[Saved data entries]

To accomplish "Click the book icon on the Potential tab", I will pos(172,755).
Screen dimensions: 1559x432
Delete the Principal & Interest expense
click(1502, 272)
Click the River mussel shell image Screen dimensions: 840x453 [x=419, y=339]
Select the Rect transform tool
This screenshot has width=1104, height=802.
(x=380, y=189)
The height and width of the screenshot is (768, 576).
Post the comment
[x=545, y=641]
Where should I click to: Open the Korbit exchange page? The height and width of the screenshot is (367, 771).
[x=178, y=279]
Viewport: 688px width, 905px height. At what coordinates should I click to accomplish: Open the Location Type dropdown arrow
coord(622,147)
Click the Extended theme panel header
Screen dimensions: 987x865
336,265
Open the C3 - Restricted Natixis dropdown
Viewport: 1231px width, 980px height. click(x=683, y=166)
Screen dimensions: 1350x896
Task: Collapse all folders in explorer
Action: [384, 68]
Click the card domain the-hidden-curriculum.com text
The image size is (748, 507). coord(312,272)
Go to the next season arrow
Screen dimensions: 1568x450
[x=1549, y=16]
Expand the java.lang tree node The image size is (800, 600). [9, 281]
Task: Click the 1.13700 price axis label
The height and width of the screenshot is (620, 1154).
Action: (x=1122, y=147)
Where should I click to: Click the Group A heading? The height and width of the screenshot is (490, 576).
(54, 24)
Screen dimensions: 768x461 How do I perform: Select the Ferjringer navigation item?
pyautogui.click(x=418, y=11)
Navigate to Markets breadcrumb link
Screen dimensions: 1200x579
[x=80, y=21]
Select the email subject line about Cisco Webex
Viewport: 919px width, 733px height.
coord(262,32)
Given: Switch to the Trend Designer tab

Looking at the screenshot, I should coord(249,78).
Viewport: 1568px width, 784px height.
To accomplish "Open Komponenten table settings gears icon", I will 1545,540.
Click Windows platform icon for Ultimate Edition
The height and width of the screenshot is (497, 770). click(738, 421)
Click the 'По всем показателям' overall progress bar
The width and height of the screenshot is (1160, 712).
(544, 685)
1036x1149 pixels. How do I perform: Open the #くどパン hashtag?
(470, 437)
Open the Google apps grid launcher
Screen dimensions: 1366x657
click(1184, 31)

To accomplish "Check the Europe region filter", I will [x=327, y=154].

• _What you should do_
Transcribe the records exactly as they appear.

• _Response_
To accomplish "Click the book icon on the Potential tab", I will pos(172,755).
Screen dimensions: 1559x432
Delete the Principal & Interest expense
click(1502, 272)
Click the River mussel shell image Screen dimensions: 840x453 [x=419, y=339]
Select the Rect transform tool
This screenshot has width=1104, height=802.
(x=380, y=189)
The height and width of the screenshot is (768, 576).
Post the comment
[x=545, y=641]
Where should I click to: Open the Korbit exchange page? The height and width of the screenshot is (367, 771).
[x=178, y=279]
Viewport: 688px width, 905px height. At what coordinates should I click to accomplish: Open the Location Type dropdown arrow
coord(622,147)
Click the Extended theme panel header
Screen dimensions: 987x865
336,265
Open the C3 - Restricted Natixis dropdown
Viewport: 1231px width, 980px height. click(x=683, y=166)
Screen dimensions: 1350x896
Task: Collapse all folders in explorer
Action: [384, 68]
Click the card domain the-hidden-curriculum.com text
The image size is (748, 507). coord(312,272)
Go to the next season arrow
Screen dimensions: 1568x450
[x=1549, y=16]
Expand the java.lang tree node The image size is (800, 600). [9, 281]
Task: Click the 1.13700 price axis label
The height and width of the screenshot is (620, 1154).
Action: (x=1122, y=147)
Where should I click to: Click the Group A heading? The height and width of the screenshot is (490, 576).
(54, 24)
Screen dimensions: 768x461 How do I perform: Select the Ferjringer navigation item?
pyautogui.click(x=418, y=11)
Navigate to Markets breadcrumb link
Screen dimensions: 1200x579
[x=80, y=21]
Select the email subject line about Cisco Webex
Viewport: 919px width, 733px height.
coord(262,32)
Given: Switch to the Trend Designer tab

Looking at the screenshot, I should coord(249,78).
Viewport: 1568px width, 784px height.
To accomplish "Open Komponenten table settings gears icon", I will 1545,540.
Click Windows platform icon for Ultimate Edition
The height and width of the screenshot is (497, 770). click(738, 421)
Click the 'По всем показателям' overall progress bar
The width and height of the screenshot is (1160, 712).
(544, 685)
1036x1149 pixels. How do I perform: Open the #くどパン hashtag?
(470, 437)
Open the Google apps grid launcher
Screen dimensions: 1366x657
click(1184, 31)

To accomplish "Check the Europe region filter", I will [x=327, y=154].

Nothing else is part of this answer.